Comprehensive Cancer Survivorship Act is a Landmark Bill for Childhood Cancer Survivors

 

The unfortunate reality is that many survivors of childhood cancer will face a multitude of health issues throughout their lifetime due to the treatment they received. In fact, over 95% of childhood cancer survivors are burdened with a significant health-related issue by the time they are 45 years of age.

Despite many studies and reports over the past twenty years documenting the significant health challenges facing this population, including hearing loss, osteoporosis, infertility, and cardiac late effects, there is still no standard of care for their long-term treatment in the primary care setting.

Since our founding, Children’s Cancer Cause has made survivorship a key pillar of our work toward our vision of a long, healthy life for every child with cancer. We’re very encouraged with the recent reintroduction of the Comprehensive Cancer Survivorship Act (CCSA) in both the House and Senate. This bill represents a landmark moment toward improved survivorship care to better meet the unique needs of childhood cancer survivors.

The Comprehensive Cancer Survivorship Act (H.R. 4363 in the House and S. 2213 in the Senate) addresses care planning, transition, navigation, reimbursement, quality, and the entire continuum of care. It aims to address gaps in survivorship care and develop desperately needed standards to improve the overall patient-centered quality of care and navigation needs of the nation’s 18 million cancer survivors of all ages.

We’re particularly encouraged that the bill has two childhood cancer provisions that Children’s Cancer Cause helped develop and provided technical feedback on.

Children's Cancer Cause CEO Steve Wosahla delivers remarks at a press conference on December 14, 2022, announcing the introduction of the Comprehensive Cancer Survivorship Act.

In our remarks at the Capitol upon the bill’s original announcement in December - see video on the right - we talked about the systemic challenges of meeting the needs of the nation’s approximately 500,000 childhood cancer survivors.

Despite the increases in survivorship, there is widespread agreement that the health system is generally unprepared for this special population of survivors. Too often, survivors don’t receive explicit guidance - or a survivorship care plan - upon the completion of treatment. Providers and families are generally not adequately informed about the future needs of survivors, and this can be especially true for childhood cancer survivors who were often too young to remember the specifics from when they were treated.

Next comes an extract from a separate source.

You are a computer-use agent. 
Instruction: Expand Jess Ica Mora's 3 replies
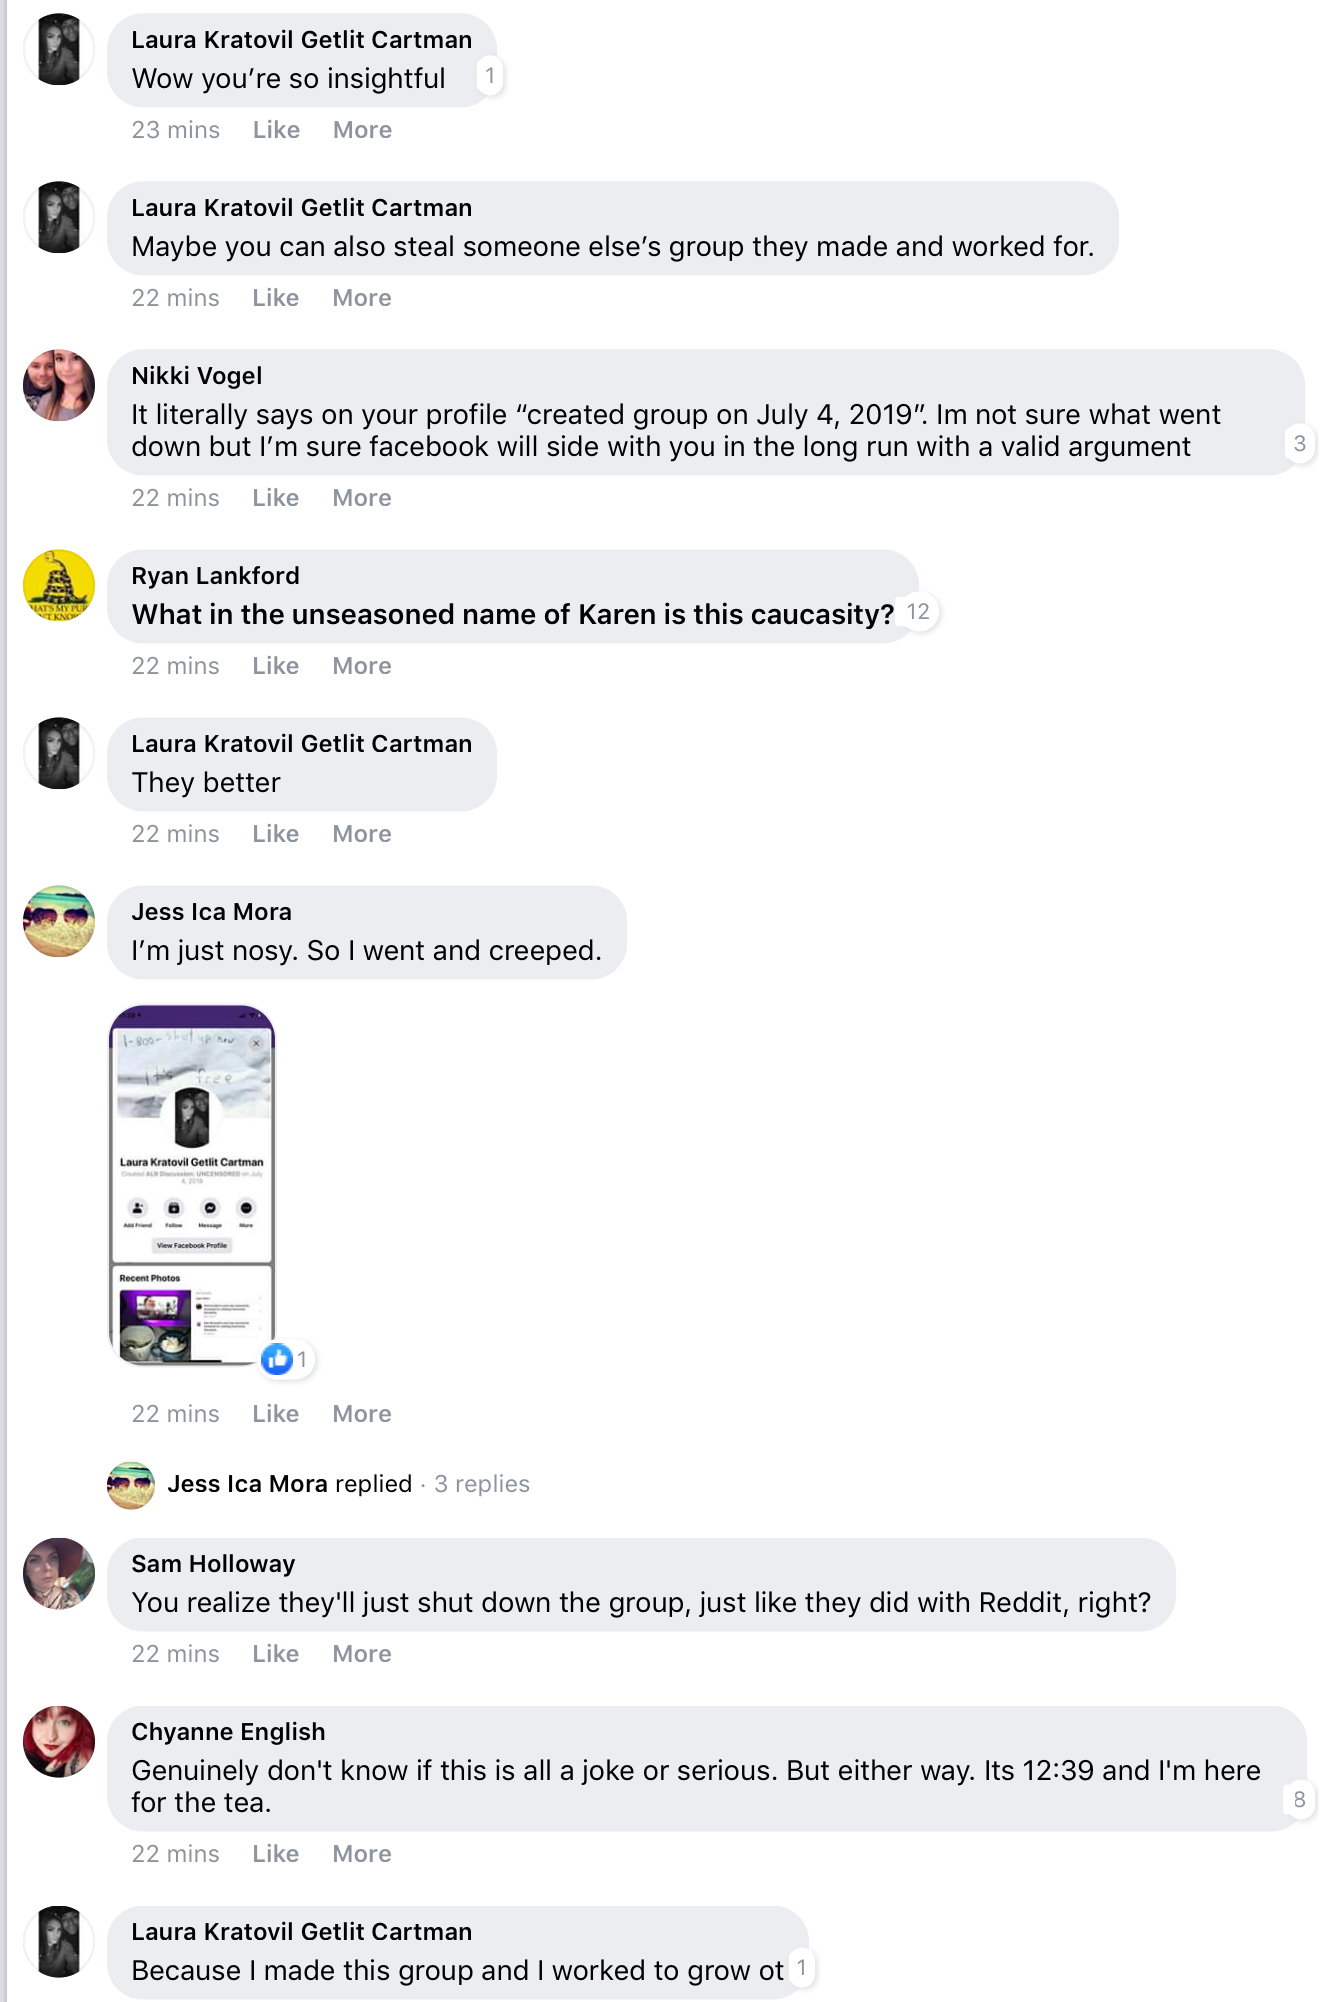(x=482, y=1484)
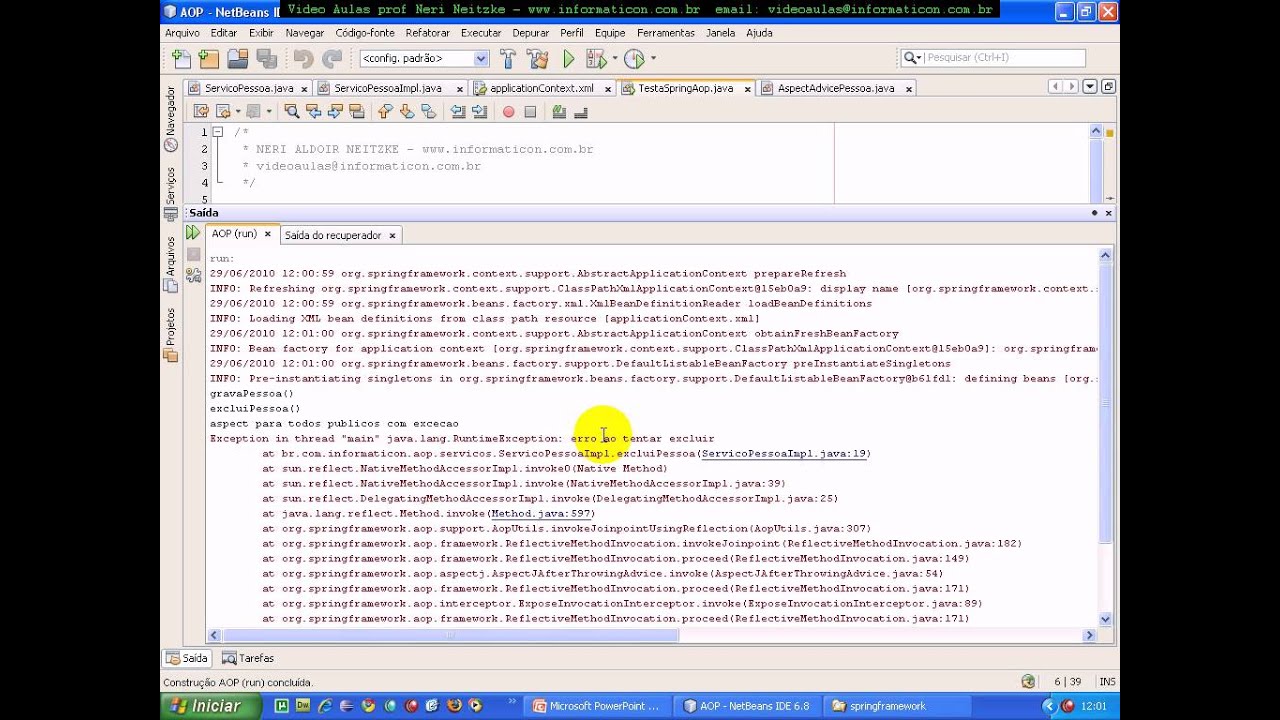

As this generation of childhood cancer survivors completes treatment, the health system must be better equipped to meet their specialized needs. We believe the pediatric-specific provisions in the bill go a long way toward recognizing the needs of this population. These provisions include:

Section 13: Promoting State Innovations to Ease Transitions to the Primary Care Setting for Children with Cancer

This section directs the Secretary of HHS to convene a stakeholder group of representatives of childhood cancer advocacy organizations, Medicaid beneficiaries, providers with childhood cancer expertise, the National Association of Medicaid Directors, and other relevant representatives to develop best practices for states to ease transition from active oncological care to primary care of child or adolescent with cancer. The Secretary will create a report and work with states on innovative strategies to help children and adolescents with cancer who transition from oncological care to primary care.

 Section 14: Childhood Cancer Demonstration Model and Standard of Care

This section amends the Centers for Medicare & Medicaid Services demonstration authority statute where there is a list of over 25 models that the Center for Medicare and Medicaid Innovation is encouraged to implement by including a new Medicaid pediatric survivorship care demonstration model. The model would promote a standard of care to manage the transition of children from active oncology care to primary care through the promotion and use of survivorship care plans.

Please join us in thanking Representative Debbie Wasserman Schultz (FL-23), Rep. Brian Fitzpatrick (PA-1), Rep. Mark DeSaulnier (CA-11), Senator Amy Klobuchar (MN), and Sen. Ben Cardin (MD) for championing this bill and the needs of our community.